Noah was instructed to go back to the trees.  Make an Ark. Make it of wood. Cover it, inside and out, with pitch. This last substance likely came from pine resin, boiled and painted upon the vessel to make it water tight.

It was a big job. Notice that Noah was not given a deadline or even a timetable. He was called and told to build. That’s it.

A man called to stand alone in his generation had a lot to do. And he did it.

Noah’s work spoke for God. Peter makes reference to Noah as a “preacher of righteousness” during his days (see 2 Peter 2:5). Were there mockers and scoffers around him? I am sure there were. Those watching him could not understand.
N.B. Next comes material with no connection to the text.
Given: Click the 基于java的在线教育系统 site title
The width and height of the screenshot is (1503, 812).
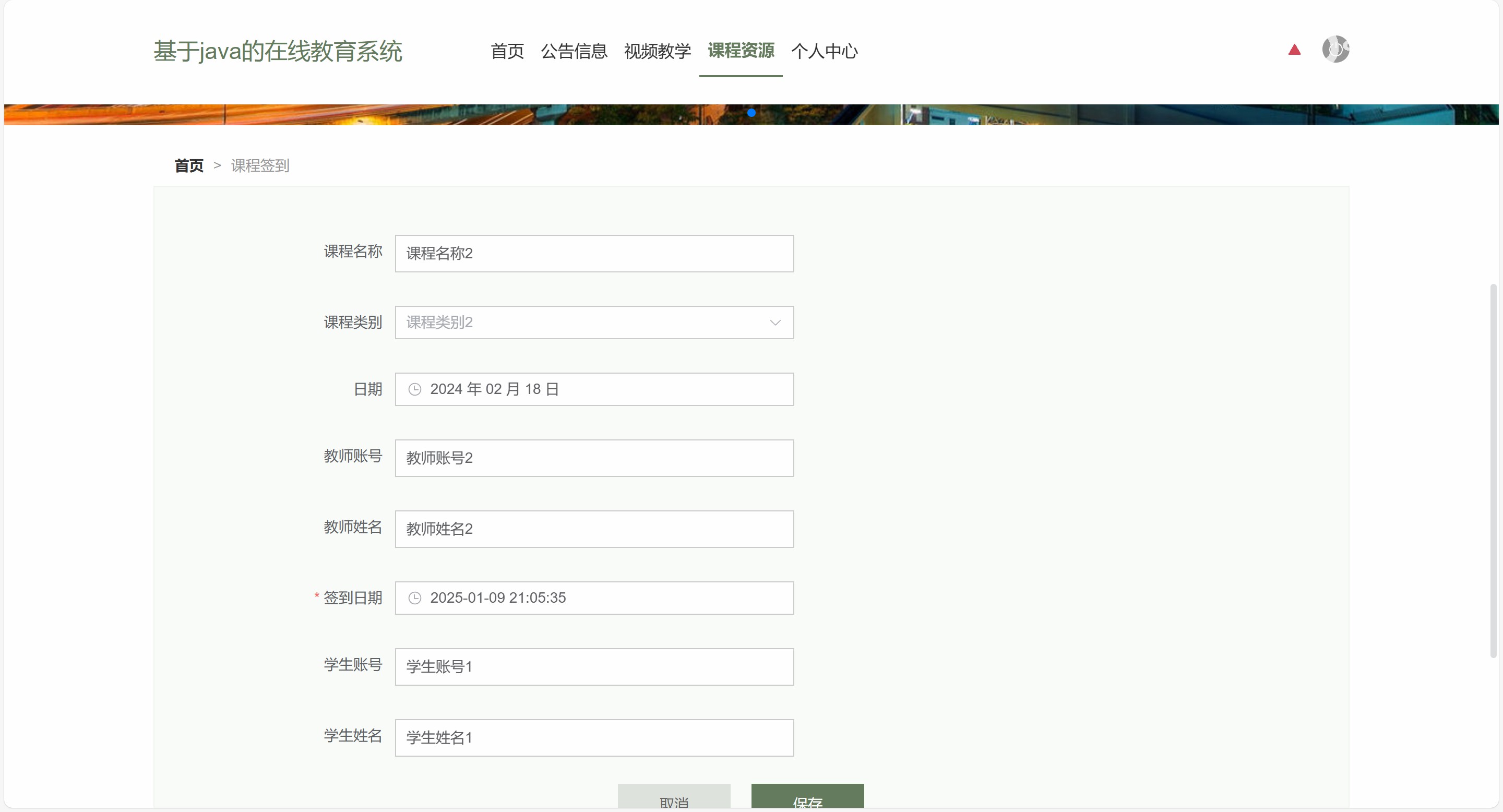Looking at the screenshot, I should pyautogui.click(x=278, y=51).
God was not in their thoughts.

Many mornings Noah likely had to drag himself out of bed and to the work site. He had to discipline his mind to hold fast to the promise of God.

Build, Noah did, day after day. He sawed the wood, drove the nails, made the rooms; he followed the plan given to him. It was simple, hard, unglamorous work stretched over years.

Faithful, this man made the Ark ready. Trust and obey, that’s all he could do. There was no other way. Work, watch, wait – these words Noah kept in mind.

Every now and then, he looked to the sky. I wonder how he felt at the sight of a cloud or two.

The Lord Shut Them In

One day animals started to show up. They, too, were moved by God, commanded by Him to come to the place of salvation. Noah welcomed all that God had sent – clean and unclean entered in to the rooms prepared for them.

At last came the word came from the Lord: “After seven days, I wills send the rain.” The animals entered the Ark followed by Noah, his wife, his sons and their wives – eight people in all. “And the Lord shut him in” (Genesis 7:10-24).

The waters poured down for 40 days and nights. The earth was soaked; its creatures drowned. Man’s sins brought judgment upon the world made for him.

“But Noah.”

The story of this man is a revelation to us of how God sees and how God knows. Another age of great evil is coming, and we see the seeds of it now. Jesus spoke of this age in teaching His disciples about the time of the end. “But as the days of Noah were, so shall also the coming of the Son of man be” (Matthew 24:37).

Just how bad will things get on the earth? As bad as things were in Noah’s time, Jesus said. This should come as no surprise. We see the direction of “civilization” and the road it is on.

How are we to think? What should we expect?

We should think with God and expect His promise to hold true.

“Fear not little flock, it is the Father’s good pleasure to give you the Kingdom” (Luke 12:32).

We are on the inside of the Ark, looking out. God called us. God saved us. God keeps us.

We wait. We watch. We pray. We look to the sky.

And, we work, building as “preachers of righteousness,” shut in as His people to reveal His glory.